Data Quality

Great Expectations takes great care of our data!

Senthil Nayagan
Senthil Nayagan           

Great Expectations takes great care of our data!

Data quality

Information is only valuable if it is of high quality. How can we get data of such high quality, then? The answer is simple: testing the data quality is what assures high quality. We know the “what” part of it gets us quality, but the “how” part is much more crucial in producing high-quality data. This post covers in depth how to ensure the integrity of data. Only high-quality data will produce accurate analysis, which in turn can lead to reliable business decisions. Data quality may be simple to recognize but challenging to quantify.

Before moving forward, let’s first understand what data quality dimensions are.

Data quality dimensions

We all know that data plays a crucial role in various aspects of modern business and decision-making processes. Therefore, “measuring” data quality is critical if we want to use it confidently. Measuring data quality enables organizations to extract the greatest amount of value from their data and make better choices based on it.

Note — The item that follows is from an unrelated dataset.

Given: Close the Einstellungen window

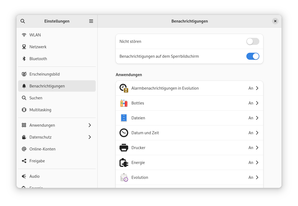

Without established guidelines, it can be challenging to consistently measure the quality of our data. Using data quality measurement guidelines or templates can facilitate and standardize data quality measurement, and one such guideline is data quality dimensions.

Data quality dimensions are specific aspects or characteristics used to assess or measure the quality of data. These data quality dimensions are useful guidelines for enhancing the quality of data assets. The number of data quality dimensions can vary depending on the framework or methodology used for data quality assessment. Several data quality dimensions are recognized; however, the eight most widely used data quality dimensions are:

  • Accuracy - What degree of fact does a piece of information have?
  • Completeness - The state of being complete and entire.
  • Consistency - Does information stored in one place match relevant data stored elsewhere?
  • Timeliness - Is our information available when it’s needed?
  • Validity - Invalid data affects the accuracy: Is information is a certain format, do business standards or rules apply to the information, or is it in an unusable format?
  • Uniqueness - Ensures duplicate or overlapping data is identified and removed.
  • Integrity - The maintenance of data relationships, which ensures referential and relational consistency.
  • Accessibility - How easily authorized users can access, retrieve, and utilize the data.

Testing data

Similar to unit testing in software engineering, data testing has to become a regular practice in data engineering. The organization may establish a data acceptance test that restricts the use of data unless its owners can demonstrate that it satisfies the organization’s quality standards.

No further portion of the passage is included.